Sebentar ia menatap hampa ke luar ruangan yang dipisahkan oleh jeruji besi. Di seberang lorong sana ada ruangan yang serupa, udaranya terasa pengap. Ia duduk di atas tilam kapuk yang jauh dari rasa empuk, di depannya berserakan kertas-kertas dan alat tulis. Ia sedang berusaha menulis sesuatu.
Namun tidak ada satu kata yang sanggup ditemukannya untuk memulai apa yang hendak ia tulis. Seperti menghadapi sebuah tembok tebal, dia kesulitan untuk menggambarkan ide-ide yang selama ini telah lama terpendam di dalam kepala. Padahal detil-detilnya yang kecil sekalipun sudah terbayang nyata.

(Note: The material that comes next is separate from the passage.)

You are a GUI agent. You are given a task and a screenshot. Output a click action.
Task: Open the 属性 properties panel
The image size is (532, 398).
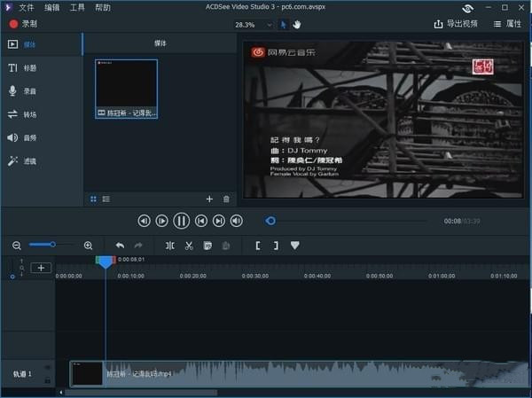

Beberapa orang sempat mengatakan bahwa menulislah seperti halnya berbicara. Nyatanya, meski ia sering berbicara bahkan di depan orang banyak, tidak mudah untuk menuliskan apa yang sering diucapkannya. Ada sesuatu yang dirasa kurang pas untuk ditulis namun lebih mudah diucapkan secara lisan.

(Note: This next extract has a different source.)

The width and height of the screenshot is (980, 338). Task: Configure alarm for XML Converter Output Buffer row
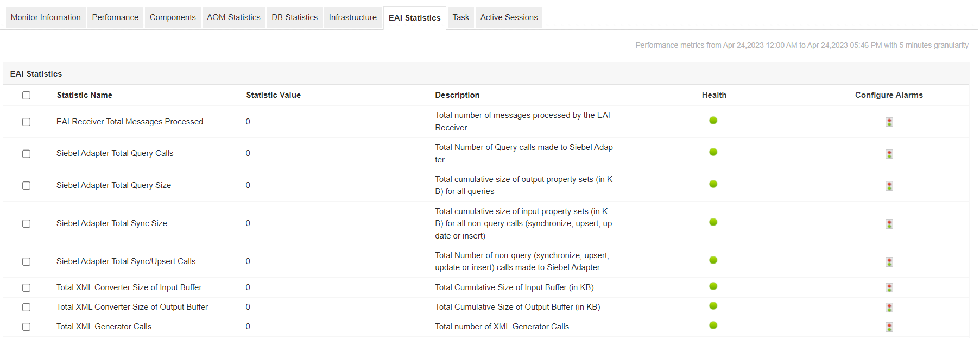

Namun jika begitu pasti ada juga sesuatu yang lebih mudah diungkapkan dengan tulisan dari pada diucapkan. Aku hanya harus menemukannya begitu keyakinannya.
Teringat dirinya akan tokoh-tokoh besar yang juga pernah dipenjara, beberapa diantaranya berhasil menghasilkan karya besar yang mendunia dari balik kejamnya penjara.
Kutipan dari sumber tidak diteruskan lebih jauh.